● Required work: Lines from the line with "You are a GUI" to the line with "Cookie Policy (790, 354)" in the entries below, and only those, must be output exactly, with both ends included.

● Input data:
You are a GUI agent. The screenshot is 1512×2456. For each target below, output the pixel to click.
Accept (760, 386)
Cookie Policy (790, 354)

...

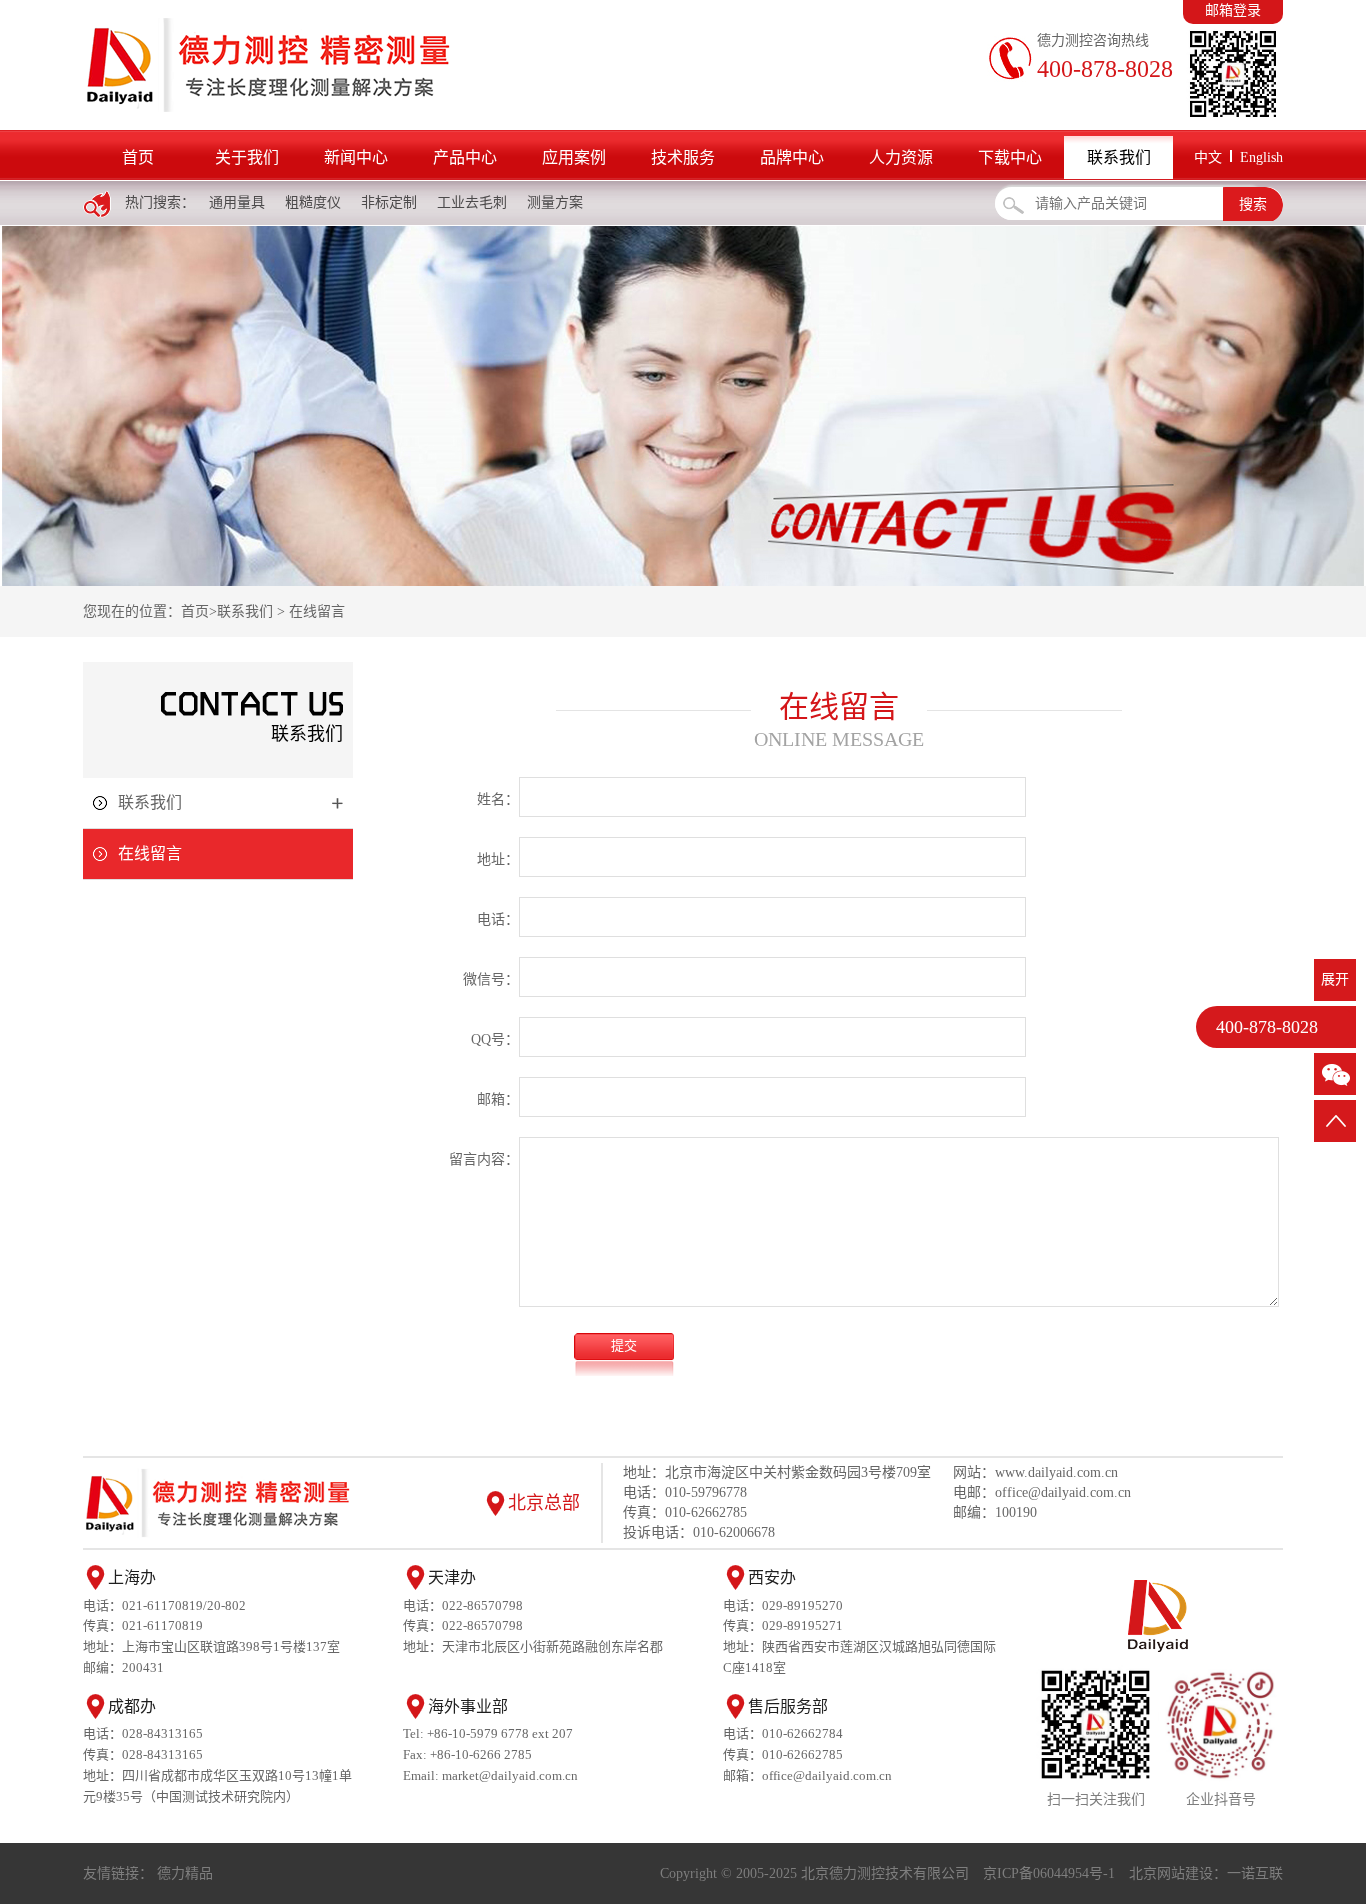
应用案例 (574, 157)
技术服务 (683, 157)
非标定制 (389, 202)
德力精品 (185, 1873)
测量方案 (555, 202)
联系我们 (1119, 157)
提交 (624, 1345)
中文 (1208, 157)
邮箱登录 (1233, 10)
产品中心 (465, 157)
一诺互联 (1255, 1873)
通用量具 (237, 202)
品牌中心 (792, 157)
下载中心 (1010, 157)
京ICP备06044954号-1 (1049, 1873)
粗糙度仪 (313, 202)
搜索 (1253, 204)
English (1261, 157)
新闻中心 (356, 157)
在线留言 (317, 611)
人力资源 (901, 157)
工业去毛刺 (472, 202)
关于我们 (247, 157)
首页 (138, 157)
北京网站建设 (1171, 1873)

● Written answer:
You are a GUI agent. The screenshot is 1512×2456. For each target below, output the pixel to click.
Accept (760, 386)
Cookie Policy (790, 354)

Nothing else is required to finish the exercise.